## Data shown:
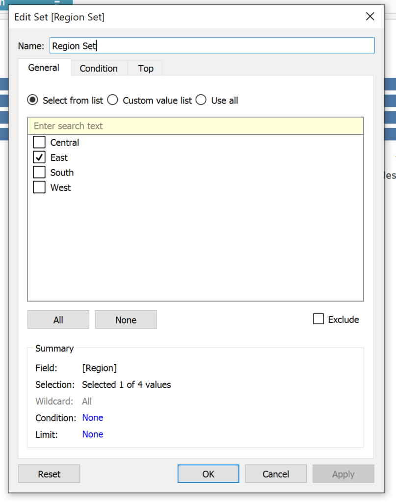396x502 pixels.
Task: Click the Limit None link
Action: (x=93, y=434)
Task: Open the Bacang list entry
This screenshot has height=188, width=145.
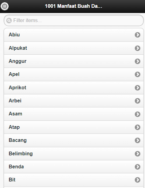Action: point(74,140)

## Exercise requirements:
Please write out, word for word, each line from the one with "Task: Open the Bacang list entry" to the last line of the data, keeping both ends and omitting pictures.

## Solution to this problem:
Task: Open the Bacang list entry
This screenshot has height=188, width=145.
Action: point(74,140)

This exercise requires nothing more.